Sobel enlisted the help of the eMINTS National Center at MU to set up the program for the teachers who would be involved. eMINTS (enhancing Missouri’s Instructional Networked Teaching Strategies) helps teachers integrate technology into their teaching and promotes inquiry-based learning.

“We worked with teachers from Columbia Public Schools to create an online unit called a WebQuest, which stepped the students through the design process, from originating their concept to developing a prototype,” said eMINTS program coordinator Michelle Kendrick. “The unit involved the biology of the cardiovascular system, the engineering design process and the entrepreneurial aspects of market research and promotion.”

Adams, who teaches pre-engineering for CPS, presented the program and the engineering process to his class and three “teams” — one team was an individual effort — took up the challenge to solve a biomedical problem with a scientific, engineering and business solution.

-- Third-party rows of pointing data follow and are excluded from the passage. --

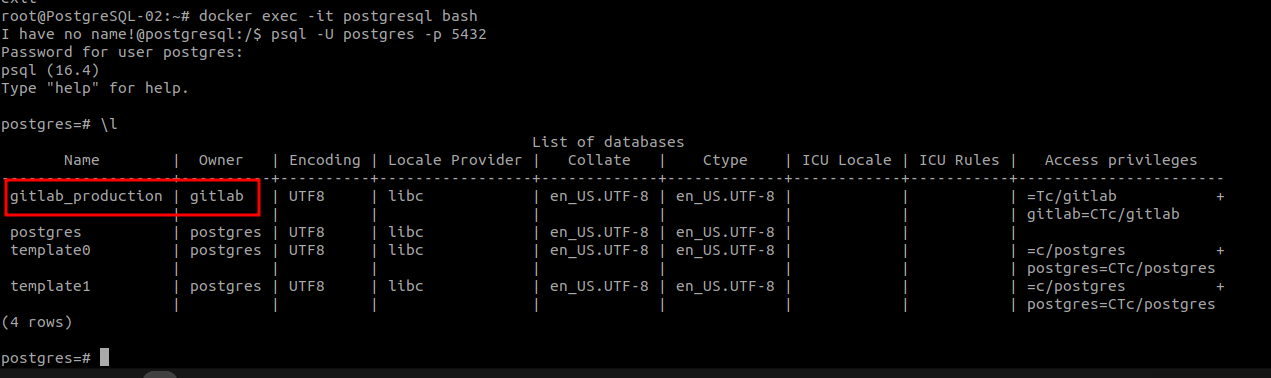Click the Access privileges column header
Image resolution: width=1271 pixels, height=378 pixels.
[1120, 160]
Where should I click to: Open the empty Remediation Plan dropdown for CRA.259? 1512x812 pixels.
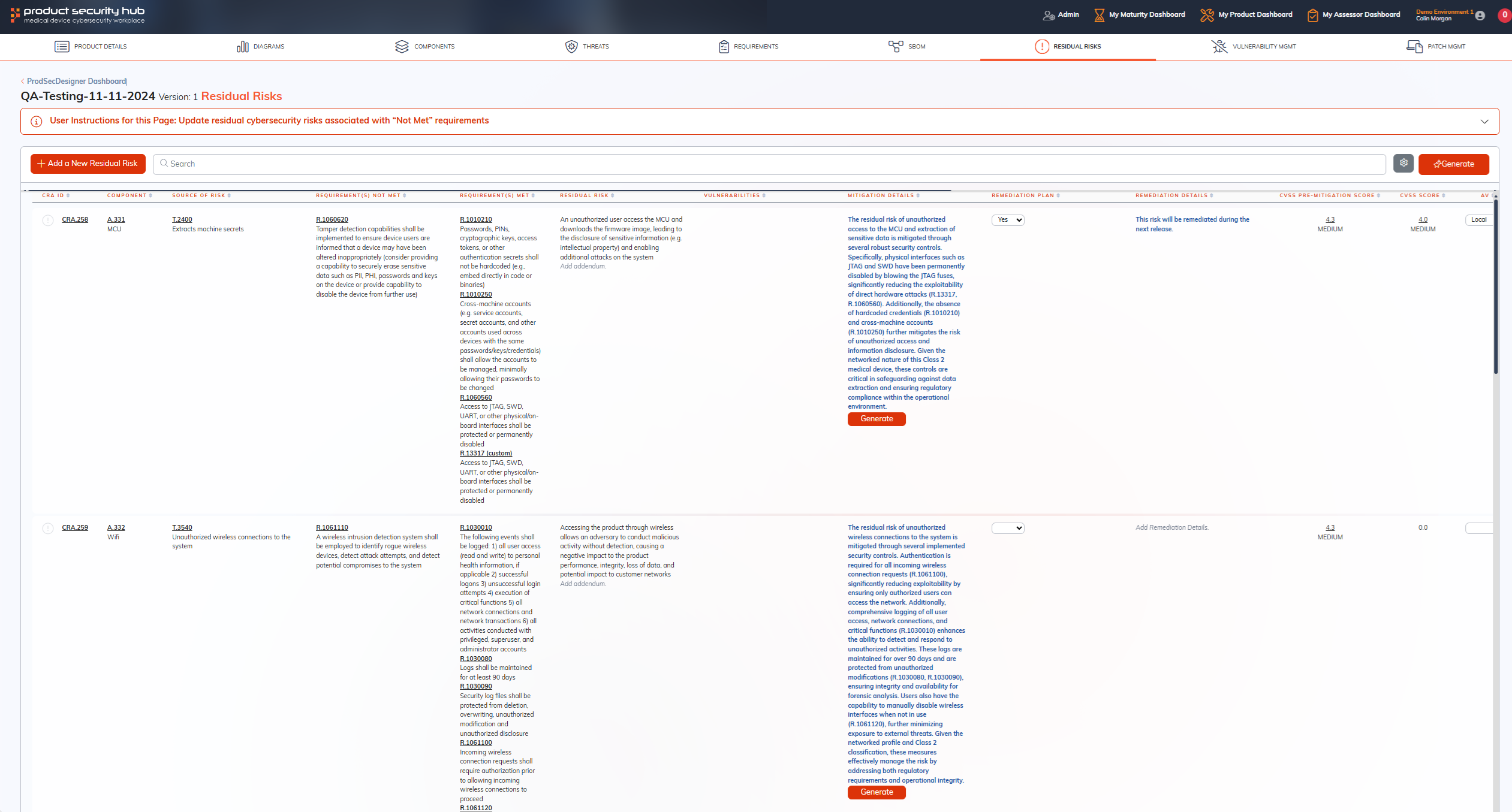(x=1008, y=528)
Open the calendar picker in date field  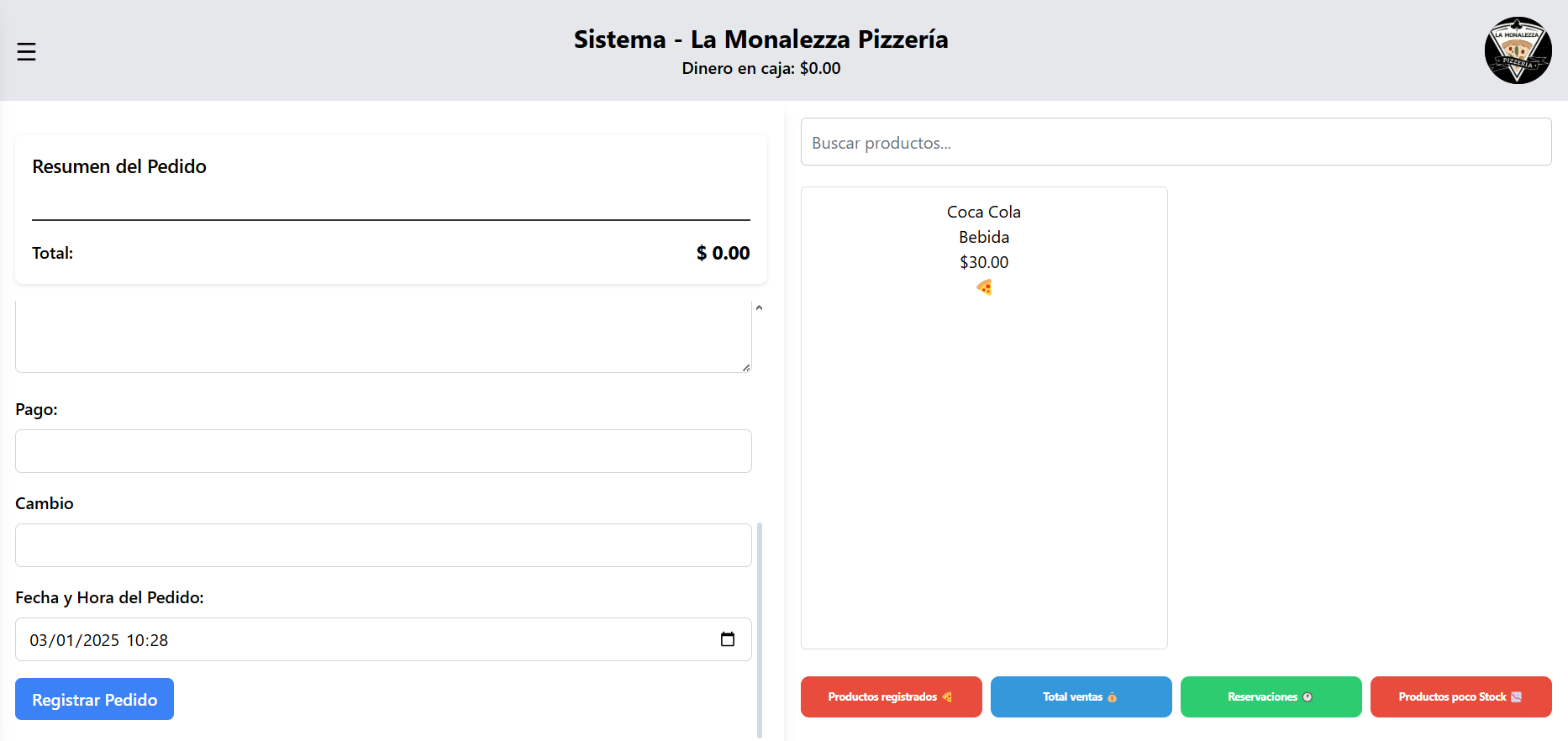(728, 639)
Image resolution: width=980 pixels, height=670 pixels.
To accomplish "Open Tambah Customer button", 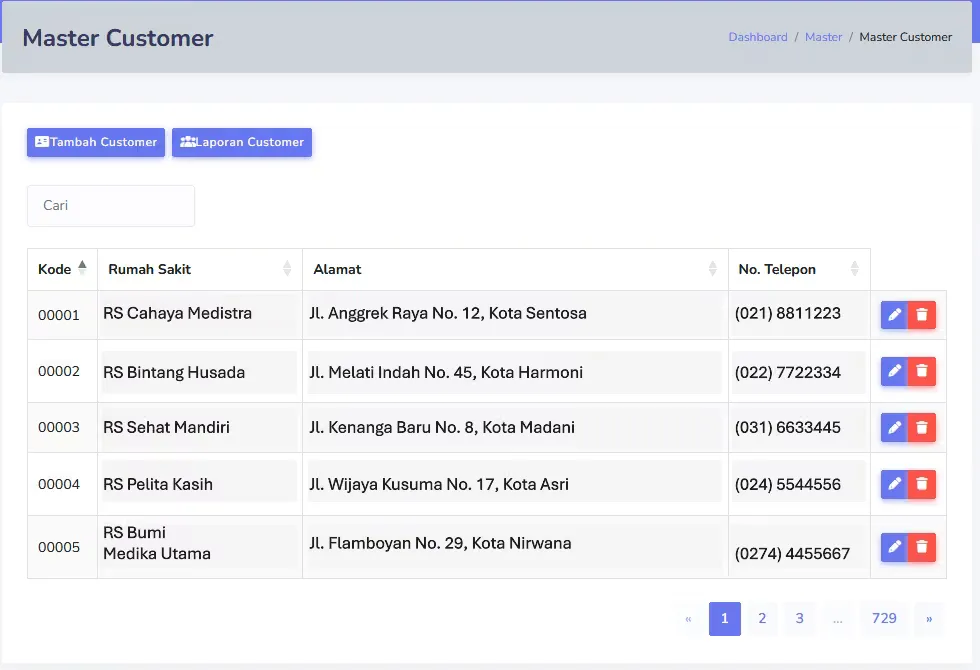I will pyautogui.click(x=96, y=142).
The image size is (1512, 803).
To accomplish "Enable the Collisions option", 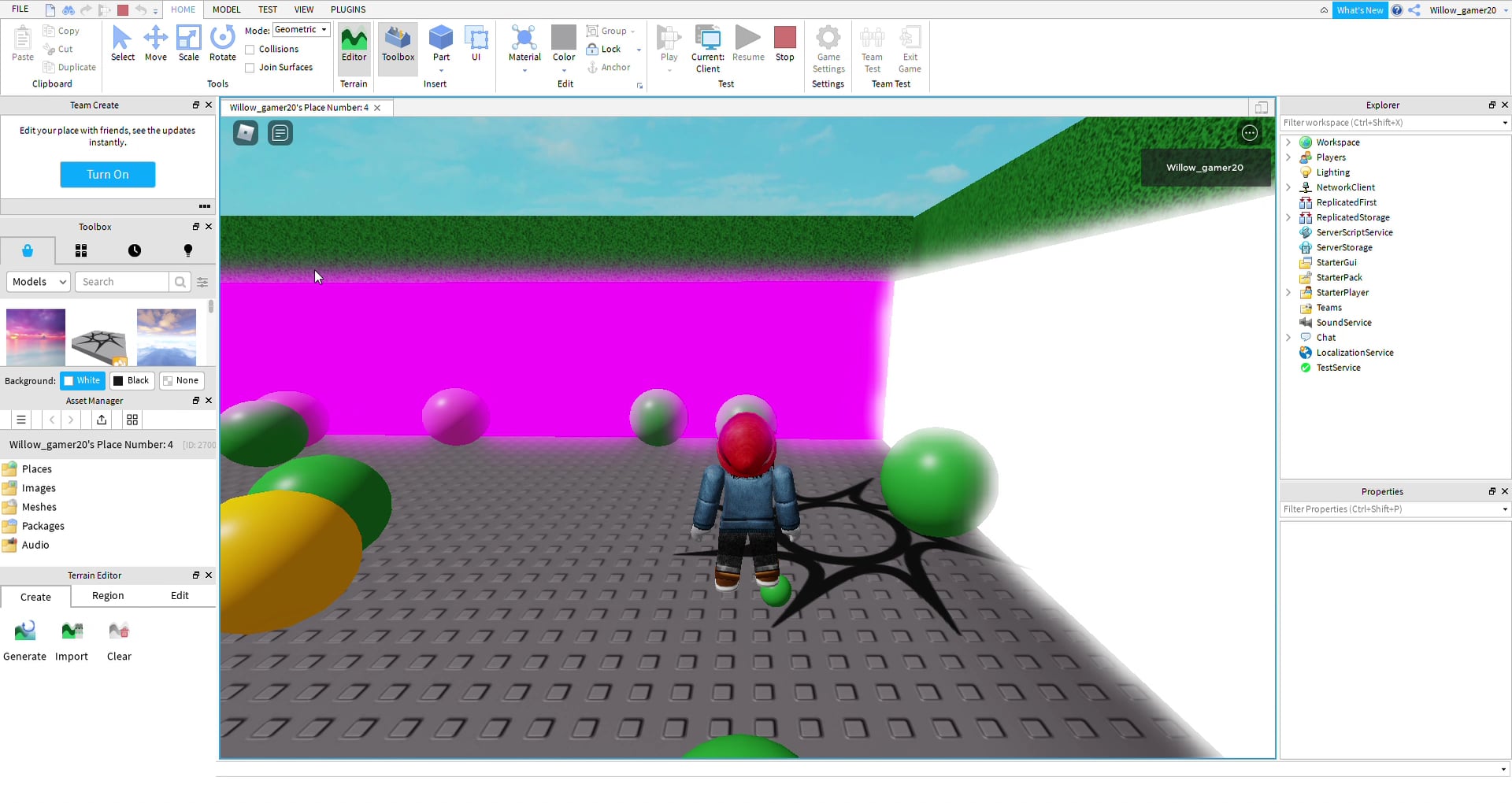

The Frontiers in Design contest tasked students with devising a better solution to what currently exists to treat thrombosis (a blood clot) in a vein or artery.

Columbia school system has a small rapid prototype machine on which students could model their solutions. In preparation, the entire class was treated to a tour of MU Engineering’s prototype lab, which features industry-standard equipment.

On April 19, Adams and the three teams traveled to MU to present their solutions to a team of judges consisting of science, medicine, engineering and business experts. The projects and presentations were judged on their scientific merit, creativity and originality, the communication of the competition theme and adherence to competition ground rules.

A teenage male holds a tennis racket flat with his hand over it, having just dropped pingpong balls on it.

Hickman High School Sophomore Thomas Ziervogel demonstrates how a tennis racket served as the inspiration for a filter he designed for the “Frontiers in Design” competition. Ziervogel’s presentation would later win the competition.

Hickman sophomore Thomas Ziervogel presented a solo effort that he called the “tennis racket filter” to win the competition. His device, inserted in to a vein or artery and held in place with hooks, consisted of webbing or netting that would allow blood to flow through but would trap clots. The webbing would be coated with chemicals that would break down the proteins that bind the clot together, and the webbing itself would eventually be absorbed into the body.

The two additional teams consisted of Rockbridge sophomores, one with students Dustin Mikesell and Tyler Staals, and the other made up of Carter Gerling, Julian Montano and Andrew Buddemeyer.

Judges, essentially posing as investors in the students’ technologies, asked very tough questions of the teams, just as venture capitalists might in a real-world situation. At the close of the completion, the judging team praised students’ efforts, observing that the participants had taken a risk that their peers had not and that they were one step closer to successfully competing in future biodesign projects.

“It was good for my students,” Adams said. “Pitching an idea like this takes some nerve. The students found out that you’ve got to be ready, you’ve got to be professional and you need to back your idea.”

Adams said that CPS is planning a STEM Olympics next year and that he’d like to try the model with middle school students

State Farm representatives at the competition also were pleased with the results.

“State Farm’s mission is to help people manage the risks of everyday life, recover from the unexpected, and realize their dreams,” said Ryan Kenney, an agency sales leader for the company who viewed the presentations with State Farm agent Greg Hill. “We have a long-standing commitment to education and were glad to help out.”

Sobel also conducted the Frontiers in Design contest in the St. Joseph Public Schools, and has plans to work with Missouri’s Great Rivers Boy Scout Council on STEM education initiatives.

“It’s the convergence of business and education. Applying science to real world problems is an economic driver. It’s what makes America great,” she said.